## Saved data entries
:::::

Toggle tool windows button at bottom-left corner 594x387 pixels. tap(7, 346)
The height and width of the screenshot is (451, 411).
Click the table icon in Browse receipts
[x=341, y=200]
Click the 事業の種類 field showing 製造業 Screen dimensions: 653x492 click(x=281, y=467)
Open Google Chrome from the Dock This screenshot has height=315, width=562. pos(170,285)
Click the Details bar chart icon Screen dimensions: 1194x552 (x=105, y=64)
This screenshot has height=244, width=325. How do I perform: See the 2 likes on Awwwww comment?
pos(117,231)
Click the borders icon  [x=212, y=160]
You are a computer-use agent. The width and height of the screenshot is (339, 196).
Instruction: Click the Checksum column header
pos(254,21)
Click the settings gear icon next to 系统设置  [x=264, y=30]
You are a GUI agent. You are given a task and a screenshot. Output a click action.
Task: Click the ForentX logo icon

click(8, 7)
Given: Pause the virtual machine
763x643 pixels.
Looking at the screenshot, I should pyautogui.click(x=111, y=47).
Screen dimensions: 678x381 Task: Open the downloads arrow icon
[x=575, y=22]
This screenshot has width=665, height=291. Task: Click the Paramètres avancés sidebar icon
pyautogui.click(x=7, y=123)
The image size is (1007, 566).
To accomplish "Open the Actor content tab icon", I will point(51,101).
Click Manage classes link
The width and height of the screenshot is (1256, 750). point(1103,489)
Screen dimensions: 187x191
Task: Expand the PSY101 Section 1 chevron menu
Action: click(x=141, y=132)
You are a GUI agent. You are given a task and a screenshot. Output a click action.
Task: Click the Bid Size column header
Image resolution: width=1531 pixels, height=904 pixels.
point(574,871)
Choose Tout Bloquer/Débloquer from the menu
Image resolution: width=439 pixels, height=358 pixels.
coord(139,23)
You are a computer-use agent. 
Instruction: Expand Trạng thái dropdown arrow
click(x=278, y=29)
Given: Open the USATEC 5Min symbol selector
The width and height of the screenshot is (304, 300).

:::::

## What the task asks
Output all the lines above, matching them word for word.

## Exercise solution
Toggle tool windows button at bottom-left corner 594x387 pixels. tap(7, 346)
The height and width of the screenshot is (451, 411).
Click the table icon in Browse receipts
[x=341, y=200]
Click the 事業の種類 field showing 製造業 Screen dimensions: 653x492 click(x=281, y=467)
Open Google Chrome from the Dock This screenshot has height=315, width=562. pos(170,285)
Click the Details bar chart icon Screen dimensions: 1194x552 (x=105, y=64)
This screenshot has height=244, width=325. How do I perform: See the 2 likes on Awwwww comment?
pos(117,231)
Click the borders icon  [x=212, y=160]
You are a computer-use agent. The width and height of the screenshot is (339, 196).
Instruction: Click the Checksum column header
pos(254,21)
Click the settings gear icon next to 系统设置  [x=264, y=30]
You are a GUI agent. You are given a task and a screenshot. Output a click action.
Task: Click the ForentX logo icon

click(8, 7)
Given: Pause the virtual machine
763x643 pixels.
Looking at the screenshot, I should pyautogui.click(x=111, y=47).
Screen dimensions: 678x381 Task: Open the downloads arrow icon
[x=575, y=22]
This screenshot has width=665, height=291. Task: Click the Paramètres avancés sidebar icon
pyautogui.click(x=7, y=123)
The image size is (1007, 566).
To accomplish "Open the Actor content tab icon", I will point(51,101).
Click Manage classes link
The width and height of the screenshot is (1256, 750). point(1103,489)
Screen dimensions: 187x191
Task: Expand the PSY101 Section 1 chevron menu
Action: click(x=141, y=132)
You are a GUI agent. You are given a task and a screenshot. Output a click action.
Task: Click the Bid Size column header
Image resolution: width=1531 pixels, height=904 pixels.
point(574,871)
Choose Tout Bloquer/Débloquer from the menu
Image resolution: width=439 pixels, height=358 pixels.
coord(139,23)
You are a computer-use agent. 
Instruction: Expand Trạng thái dropdown arrow
click(x=278, y=29)
Given: Open the USATEC 5Min symbol selector
The width and height of the screenshot is (304, 300).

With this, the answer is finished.